Course Description: In depth study of spectral analysis and its application to statistical signal processing. This course covers classical Fourier analysis of deterministic signals, Wiener theory for spectral analysis of random processes, parametric and non-parametric approaches for estimating the power spectral density such as the classical window method, maximum entropy, signal subspace and Wavelets.

 

Course Outline:

 

  1. Fourier series and Fourier transform for deterministic and random processes.
  2. Wiener-Khintchine theory of spectral analysis.
  3. Foundations of parameter estimation theory.
  4. Discrete spectra estimation (periodogram).
  5. Continuous spectra estimation (smoothed periodogram).
  6. Maximum entropy and Autoregressive spectral estimation  (Levinson-Durbin algorithm).
  7. Signal subspace methods MUSIC and ML)
  8.  Wavelet transform and its relation to the Short Time Fourier Transform 

 

 

Text Book:

 

M. B. Priestley, Spectral Analysis and Time Series, Academic Press, London, 1989.

 

Additional References:

 

  1. David R. Brillinger, Time Series: Data Analysis and Theory.

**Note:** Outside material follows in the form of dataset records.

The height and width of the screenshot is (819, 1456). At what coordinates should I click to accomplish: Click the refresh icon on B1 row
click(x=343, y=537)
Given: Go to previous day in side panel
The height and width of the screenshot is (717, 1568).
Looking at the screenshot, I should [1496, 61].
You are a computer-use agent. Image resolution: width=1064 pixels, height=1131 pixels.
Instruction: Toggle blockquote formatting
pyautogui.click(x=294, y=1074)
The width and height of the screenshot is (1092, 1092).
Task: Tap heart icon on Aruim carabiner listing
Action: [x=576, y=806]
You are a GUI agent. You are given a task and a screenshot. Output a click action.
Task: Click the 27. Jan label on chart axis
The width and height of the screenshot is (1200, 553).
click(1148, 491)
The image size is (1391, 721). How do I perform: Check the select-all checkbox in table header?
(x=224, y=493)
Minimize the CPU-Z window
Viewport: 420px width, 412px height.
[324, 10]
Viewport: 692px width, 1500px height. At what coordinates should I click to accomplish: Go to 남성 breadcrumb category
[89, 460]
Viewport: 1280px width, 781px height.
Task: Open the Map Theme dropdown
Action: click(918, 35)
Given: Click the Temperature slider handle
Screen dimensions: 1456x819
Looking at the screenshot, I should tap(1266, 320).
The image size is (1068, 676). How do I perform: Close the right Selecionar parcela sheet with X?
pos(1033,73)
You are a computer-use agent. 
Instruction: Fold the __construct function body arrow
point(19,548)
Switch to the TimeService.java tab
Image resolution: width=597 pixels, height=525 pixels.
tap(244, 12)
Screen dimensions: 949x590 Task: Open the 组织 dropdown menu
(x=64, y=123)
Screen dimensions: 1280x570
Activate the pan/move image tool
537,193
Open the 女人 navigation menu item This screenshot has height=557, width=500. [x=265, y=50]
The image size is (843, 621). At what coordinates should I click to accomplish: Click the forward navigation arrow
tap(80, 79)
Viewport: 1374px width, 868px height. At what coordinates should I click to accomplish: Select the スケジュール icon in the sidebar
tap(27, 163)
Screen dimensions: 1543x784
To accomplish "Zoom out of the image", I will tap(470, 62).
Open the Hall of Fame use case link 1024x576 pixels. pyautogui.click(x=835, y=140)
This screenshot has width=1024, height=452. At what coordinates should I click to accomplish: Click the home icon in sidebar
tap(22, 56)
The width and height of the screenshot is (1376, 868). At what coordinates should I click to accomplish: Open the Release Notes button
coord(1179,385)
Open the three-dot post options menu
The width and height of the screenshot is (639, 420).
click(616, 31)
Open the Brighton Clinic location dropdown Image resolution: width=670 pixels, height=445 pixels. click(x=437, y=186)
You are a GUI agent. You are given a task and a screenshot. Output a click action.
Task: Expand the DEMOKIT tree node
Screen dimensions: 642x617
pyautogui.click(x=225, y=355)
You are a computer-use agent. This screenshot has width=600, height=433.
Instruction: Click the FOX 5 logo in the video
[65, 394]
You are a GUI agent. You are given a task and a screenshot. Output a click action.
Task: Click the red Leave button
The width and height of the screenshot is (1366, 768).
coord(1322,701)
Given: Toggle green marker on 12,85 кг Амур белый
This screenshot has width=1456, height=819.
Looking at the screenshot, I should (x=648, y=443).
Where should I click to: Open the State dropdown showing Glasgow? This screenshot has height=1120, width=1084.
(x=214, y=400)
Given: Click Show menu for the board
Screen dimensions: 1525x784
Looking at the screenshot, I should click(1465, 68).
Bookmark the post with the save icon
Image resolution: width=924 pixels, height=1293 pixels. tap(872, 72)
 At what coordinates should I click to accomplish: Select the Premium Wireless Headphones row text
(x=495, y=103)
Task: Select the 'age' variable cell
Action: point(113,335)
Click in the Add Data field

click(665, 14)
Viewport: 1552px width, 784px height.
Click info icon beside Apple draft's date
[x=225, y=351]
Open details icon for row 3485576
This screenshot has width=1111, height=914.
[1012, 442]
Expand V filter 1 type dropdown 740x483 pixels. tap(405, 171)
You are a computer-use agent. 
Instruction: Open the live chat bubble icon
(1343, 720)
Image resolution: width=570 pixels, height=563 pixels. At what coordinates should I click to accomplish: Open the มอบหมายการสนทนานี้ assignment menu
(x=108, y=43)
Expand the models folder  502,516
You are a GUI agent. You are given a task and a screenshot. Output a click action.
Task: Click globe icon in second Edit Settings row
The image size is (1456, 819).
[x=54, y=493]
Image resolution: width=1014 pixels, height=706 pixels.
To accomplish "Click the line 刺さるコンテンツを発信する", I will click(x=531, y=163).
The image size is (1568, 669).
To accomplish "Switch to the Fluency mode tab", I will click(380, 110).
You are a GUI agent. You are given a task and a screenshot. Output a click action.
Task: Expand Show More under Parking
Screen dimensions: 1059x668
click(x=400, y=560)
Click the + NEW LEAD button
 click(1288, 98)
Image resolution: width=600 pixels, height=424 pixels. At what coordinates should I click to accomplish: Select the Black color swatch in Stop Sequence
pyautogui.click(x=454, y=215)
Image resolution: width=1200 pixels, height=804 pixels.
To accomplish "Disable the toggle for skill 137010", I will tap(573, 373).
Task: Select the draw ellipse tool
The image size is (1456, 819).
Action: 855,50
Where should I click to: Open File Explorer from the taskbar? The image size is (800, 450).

SIAM 2001.
  2. S. M. Kay, Modern Spectral Estimation-Theory and Application. Prentice-Hall, Englewood Cliffs, New Jersey, 1988.
  3. G. P. Tolstov, Fourier Series. Dover Publications, Inc., 1962.

 

Prerequisite: ECE528 or Instructor’s permission. ECE 535 is not required.

 

Grading: Three equally weighted take-home assignments.